→ Passage

※

A new report has again put imported seafood inspections under the spotlight and leaves the USDA to answer questions about why it still hasn’t begun inspections as instructed in the 2008 farm bill.
Currently, the USDA takes on the inspection of meat and poultry imported into the United States. However, it does not inspect imported seafood, leaving that to the Food and Drug Administration (FDA).
The new study, authored by the Exponent Inc.’s Center for Chemical Regulation and Food Safety, says “FDA import inspections from 1998 to 2004 have shown consistently that fish and seafood products have one of the highest rates of import refusals due to food safety issues. The presence of harmful microorganisms and unapproved drugs is a frequent reason for refusals.”
Further, “imported fish from Vietnam and China are produced in much less controlled environments” than fish raised in the United States “with many more opportunities for microbiological and chemical contamination. Vietnamese farmers use water directly from the Mekong River with most farmers using no screen against contaminants.”
(For more about the Vietnamese farming practices, and a video of those practices click here.)
“I’ve said loud and clear that the release of the (USDA’s) Catfish Inspection Rule is long overdue,” said Arkansas Sen. Blanche Lincoln during a press conference announcing the study. “Each day the USDA delays is another day we put Americans’ health at risk — there’s no question about that.”

※

→ Source data
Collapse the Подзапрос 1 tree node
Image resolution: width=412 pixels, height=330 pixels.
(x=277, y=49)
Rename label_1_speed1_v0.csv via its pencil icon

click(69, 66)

※

→ Work instructions
Reproduce the passage of the article on imported seafood inspections between "Currently, the USDA" and "Drug Administration (FDA).", inclusive. The entries are separate material, unrelated to the article on imported seafood inspections.

→ Answer
Currently, the USDA takes on the inspection of meat and poultry imported into the United States. However, it does not inspect imported seafood, leaving that to the Food and Drug Administration (FDA).